SHORT TASK
Repeat the following material word for word, beginning at the line that contains "Click the Tell" and stopping after the line that contains "Action: [x=203, y=236]", and leave the pictures out of your answer.

-- start STORED DATA --

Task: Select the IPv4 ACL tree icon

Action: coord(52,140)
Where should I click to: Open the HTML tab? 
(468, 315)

-- end STORED DATA --
-- start STORED DATA --

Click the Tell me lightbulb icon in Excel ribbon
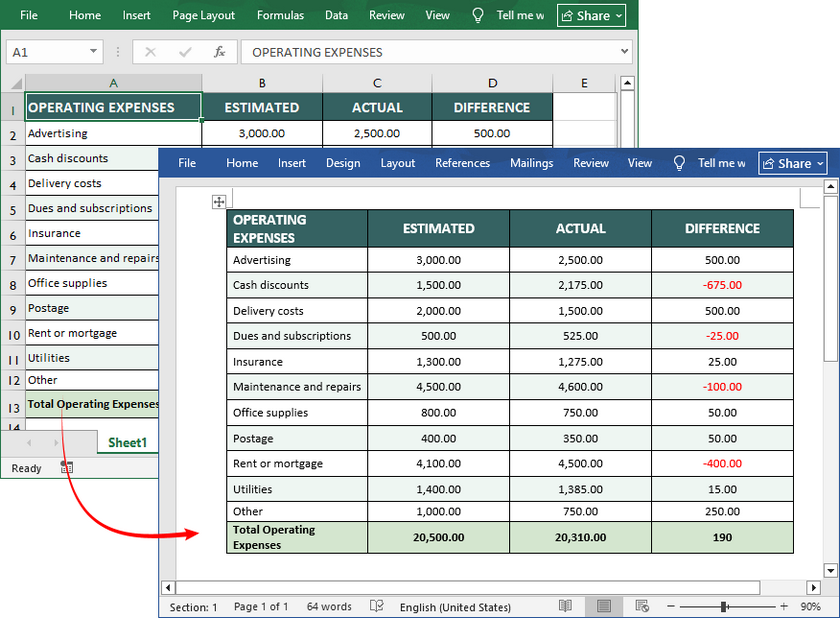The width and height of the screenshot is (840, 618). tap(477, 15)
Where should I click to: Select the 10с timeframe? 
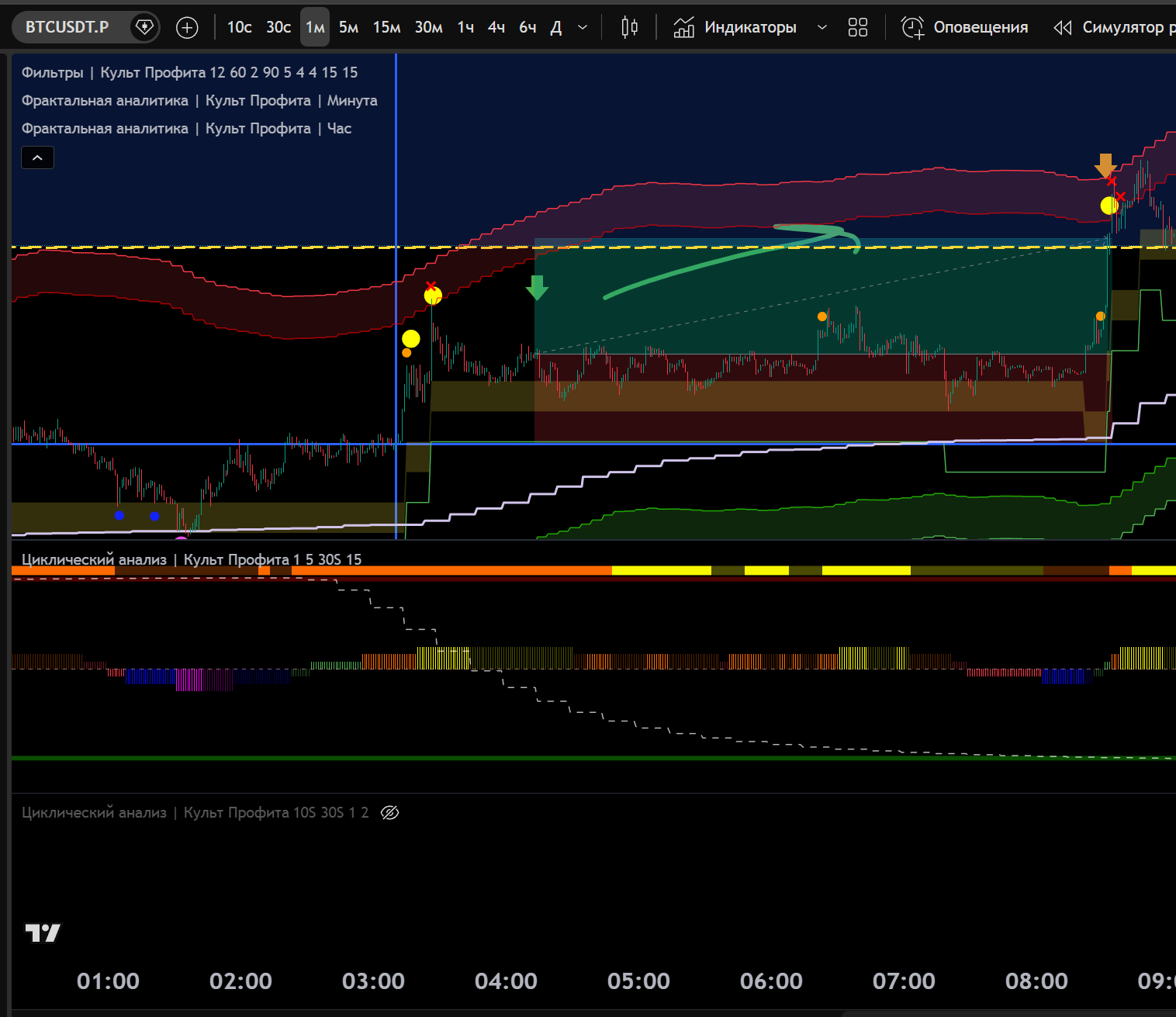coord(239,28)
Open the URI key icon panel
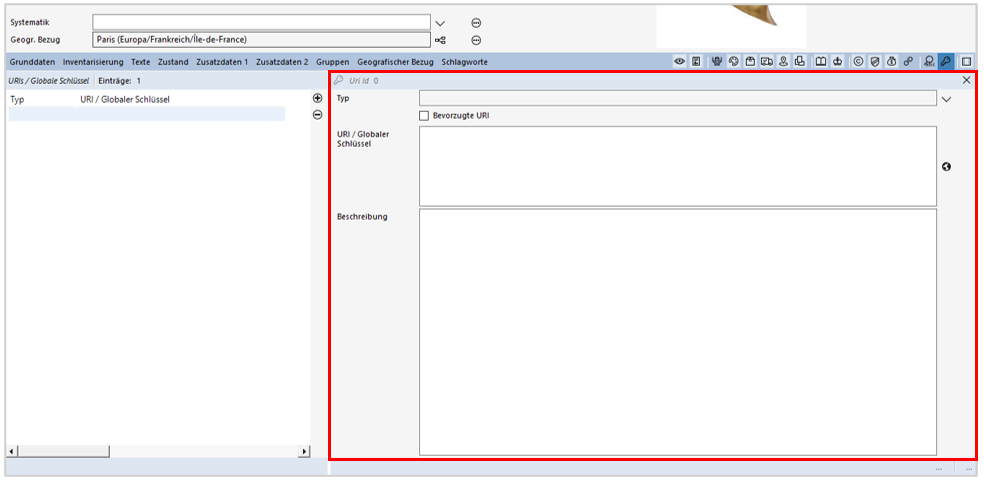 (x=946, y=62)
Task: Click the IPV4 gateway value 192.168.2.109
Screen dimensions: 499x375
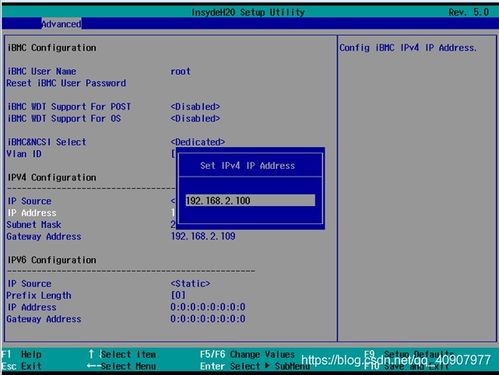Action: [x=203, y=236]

-- end STORED DATA --

EXERCISE RESULT
Click the Tell me lightbulb icon in Excel ribbon
The width and height of the screenshot is (840, 618). tap(477, 15)
Where should I click to: Select the 10с timeframe? 
coord(239,28)
Open the URI key icon panel
 (x=946, y=62)
Task: Click the IPV4 gateway value 192.168.2.109
Screen dimensions: 499x375
Action: [x=203, y=236]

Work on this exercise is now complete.